(Extracted text Opens)

Ten people were arrested for public violence during a protest over the eviction of a group of people who built shacks on a Stellenbosch wine farm without permission.
“It costs money to buy a shack. That’s the only property they have,” EFF PR councillor Xoliswa Jonas said at the scene on Tuesday.
She said the shack materials cost around R3 000 and many people had to take out a loan to buy the corrugated iron. They have also already lost their accommodation in Kayamandi, a suburb of Stellenbosch they had moved from.
“They had left their renting places, so people decided they were going to fight back.”
The owners of Louiesenhof Wines have had their farm occupied twice this year. According to its website, Louiesenhof Wines was founded in 1701.
A second interdict for the eviction of the people and the removal of the rows of shacks was issued in favour of the land owners in the Western Cape High Court on Saturday.
However, Jonas said the time period in which evictions were allowed had expired. The owners’ attorney was not immediately available for comment.
She said that the owner should only have been allowed to evict people within 72 hours, but that had lapsed. Yet evictions were continuing.
Jonas added that six women and four men were arrested on Monday during a protest over the evictions, which led to looting and public violence.
Jonas said police detained the 10 people in Paarl instead of in Stellenbosch and people ran around to try to get together money to pay their bail and to locate them.

(Extracted text Closes)
(Data below Opens)

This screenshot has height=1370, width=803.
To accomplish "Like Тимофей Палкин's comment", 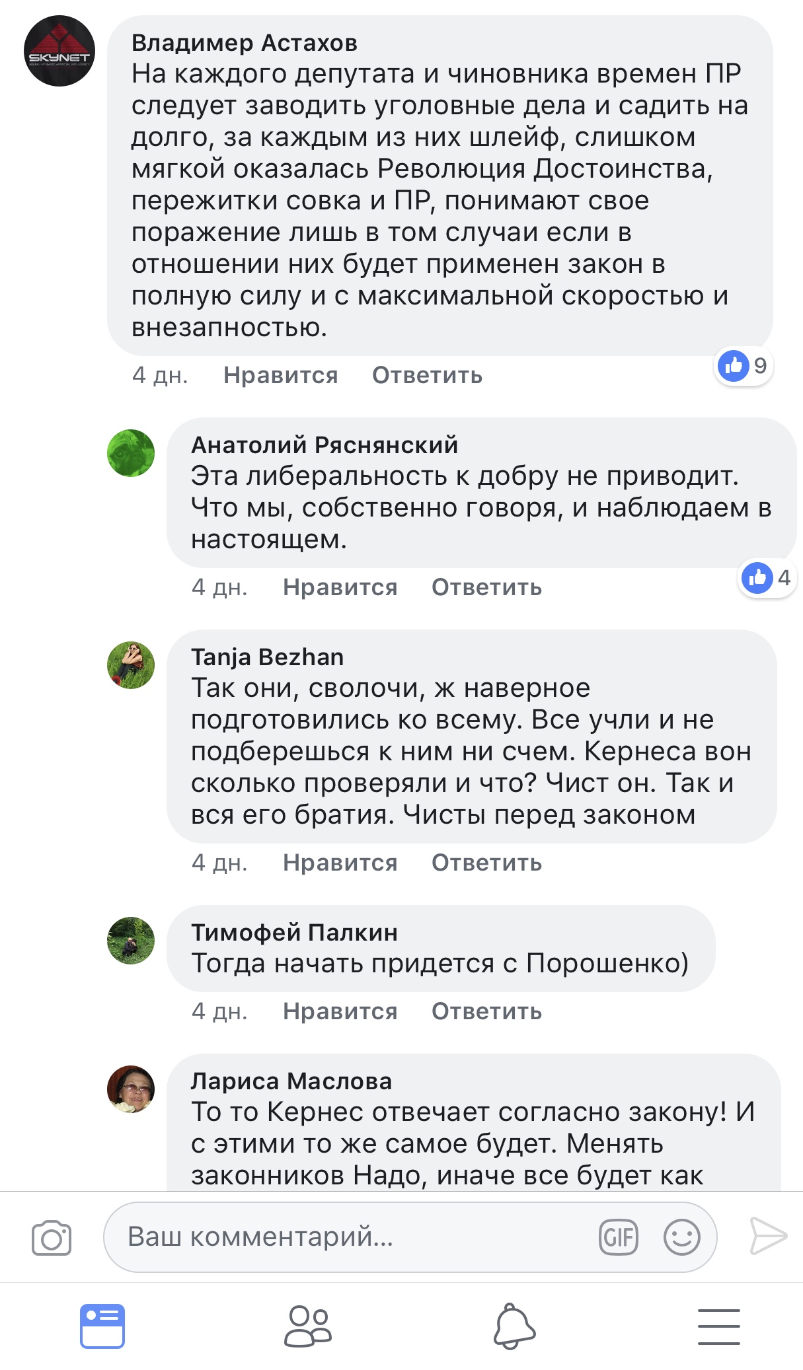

(Data below Closes)

#### What you need to do:
1 > Please reproduce the passage of the article on the Stellenbosch eviction protest from "Ten people were" up to and including "scene on Tuesday.".
2 > Continue the article on the Stellenbosch eviction protest from the point where it stops.

#### Answers for the exercise:
1 >
Ten people were arrested for public violence during a protest over the eviction of a group of people who built shacks on a Stellenbosch wine farm without permission.
“It costs money to buy a shack. That’s the only property they have,” EFF PR councillor Xoliswa Jonas said at the scene on Tuesday.

2 >
She alleged that a woman who was struck by a rubber bullet was denied medical treatment while in the holding cells.
Police spokesperson Lieutenant Colonel Andre Traut confirmed that 10 people were arrested and would be charged with public violence. They would appear in court, either later on Tuesday or on Wednesday.
He said the police were entitled to detain people arrested wherever they saw fit, based on operational decisions.
Traut added that anybody who was denied medical treatment should lay a complaint with the police and with the police’s Independent Police Investigative Directorate.
The police were only monitoring and only the company commissioned to carry out the evictions was allowed to do so, he explained.
Jonas said the EFF had been trying to assist the community regarding their rights and added that supporters of a wide range of political parties were present to discuss using the empty land at community meetings, including DA and ANC supporters.